Sunday, November 18, 2012

Prawn Mee


I was craving for this dish the other day and I thought to myself I should be able to do this. Google-ed a few recipes and then decided to mix and match some of them depending on what I had available. The ingredients needed are mainly as below:


- 800g of pork ribs, blanched
- 200g ikan bilis
- 500g prawns, shelled and deveined but retain the shells
- 5 dried scallops
- Star anise and cinnamon bark about 10g
- 10 peppercorns
- Spring onion
- half a garlic, chopped
- Ginger, thinly sliced
- Yellow noodles
- bean sprouts, blanched
- sugar
- salt
- 1/2 a cup of fish sauce or more as desired
- dark soya and light soya sauces

Directions:

First, blanch the pork ribs with hot water to get rid of oil and surface dirt.

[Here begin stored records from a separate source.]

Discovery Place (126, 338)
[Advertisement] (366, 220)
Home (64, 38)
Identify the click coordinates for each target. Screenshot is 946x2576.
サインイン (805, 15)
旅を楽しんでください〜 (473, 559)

Then peel and devein the prawns. Fry the prawn shells with ginger and spring onion until they are pink then add the ikan bilis and about 1 tablespoon of sugar. Slow cook the prawn shells and ikan bilis together with the pork ribs, dried scallops, star anise, peppercorns, cinnamon bark and 10 cups of water for 6-8 hours. Add sugar, salt, fish sauce, dark and light soya and bring to a boil, the resulting broth should be clear, dark and flavourful. If there the taste is not intense enough, slow cook further.

When it is time to eat, bring the soup to a boil and cook the prawn meat quickly in the boiling broth. Do not overcook the prawns so that they remain succulent and sweet. Serve the noodles with prawns, pork ribs, bean sprouts and the aromatic broth and garnish with chopped spring onion and fried shallots.